Do get in touch if you’d like to discuss any of the above further.
Thank you for these thoughts – I very much agree that the organisation of the Church needs to re-engage with the local community rather than expect people to come to organised worship. But even if we do this, will there be any significant effect in getting Jesus’ message and example of how to live to have an impact on society? Theology may be fascinating to those with some understanding of it, but Jesus’ ministry was not about theological training… it was about living in a very different manner.
I believe that the power of Jesus’ ministry and example was that he made God’s love visibly more present in the world. I believe this to be the ongoing calling of all believers. However, if we want to make this have some impact, we need to lead lives which take on Jesus’ example of how to live differently. Currently, there seem to be two road-blocks to this.

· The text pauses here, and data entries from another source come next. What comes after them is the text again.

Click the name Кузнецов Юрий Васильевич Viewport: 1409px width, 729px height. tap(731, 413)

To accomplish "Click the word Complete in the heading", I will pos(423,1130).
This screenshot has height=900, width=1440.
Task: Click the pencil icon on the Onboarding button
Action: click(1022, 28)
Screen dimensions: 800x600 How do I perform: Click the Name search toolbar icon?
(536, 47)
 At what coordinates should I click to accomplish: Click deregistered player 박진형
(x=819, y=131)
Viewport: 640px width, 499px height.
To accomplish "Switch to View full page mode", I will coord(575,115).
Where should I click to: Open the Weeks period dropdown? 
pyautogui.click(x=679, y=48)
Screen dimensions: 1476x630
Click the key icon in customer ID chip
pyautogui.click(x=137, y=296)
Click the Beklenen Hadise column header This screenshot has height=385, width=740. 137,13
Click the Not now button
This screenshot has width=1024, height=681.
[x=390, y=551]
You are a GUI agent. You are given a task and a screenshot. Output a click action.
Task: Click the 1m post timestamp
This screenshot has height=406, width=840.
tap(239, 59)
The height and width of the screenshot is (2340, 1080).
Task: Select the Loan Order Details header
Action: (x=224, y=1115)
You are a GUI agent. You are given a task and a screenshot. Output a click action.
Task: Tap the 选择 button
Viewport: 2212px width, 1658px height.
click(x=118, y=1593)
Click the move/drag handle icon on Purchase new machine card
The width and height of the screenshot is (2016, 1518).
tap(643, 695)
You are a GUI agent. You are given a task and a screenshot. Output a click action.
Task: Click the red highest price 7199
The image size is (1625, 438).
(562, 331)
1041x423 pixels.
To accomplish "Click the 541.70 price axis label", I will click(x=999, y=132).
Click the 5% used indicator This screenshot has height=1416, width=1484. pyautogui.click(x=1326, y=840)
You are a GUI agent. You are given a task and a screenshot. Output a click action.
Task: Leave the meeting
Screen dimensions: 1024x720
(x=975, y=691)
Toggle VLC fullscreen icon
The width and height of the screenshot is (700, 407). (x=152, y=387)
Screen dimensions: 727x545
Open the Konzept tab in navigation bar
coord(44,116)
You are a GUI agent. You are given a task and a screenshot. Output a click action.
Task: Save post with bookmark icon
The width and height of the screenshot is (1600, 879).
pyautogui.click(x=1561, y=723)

1) We seem to have forgotten that we can only share the love of God when we are prepared to live with an attitude of humility. We need to accept that we can get things wrong and that God is calling us to be his hands and feet in all situations of life. Our sense of our own personal dignity should never cause us to hang back from being involved in trying to bring an approach of love to any situation.
2) We seem to have forgotten that forgiveness only has meaning when we live with forgiveness for others. We can’t ask for forgiveness for ourself unless we are prepared to offer forgiveness to others who have hurt us. Remember the Lord’s prayer – At its heart there is reciprocal forgiveness. Wars will never cease until we can live with reciprocal forgiveness. Jesus accepted his fate, he didn’t answer back – imagine the changes in human relationships if we could seed real reciprocal forgiveness. With forgiveness we can then afford to learn from our mistakes rather than try to hide them or disown them. Just imagine the change this would have on political debate!
Yes, we (the church) are not being very effective at present. Our love affair with trying to solve the problem with a managerial solution will not prove effective. Trying to change our approach is necessary… but the fundamental issue for me is encouraging all of us who profess a faith to live differently. To take Jesus’ teaching to heart and live it.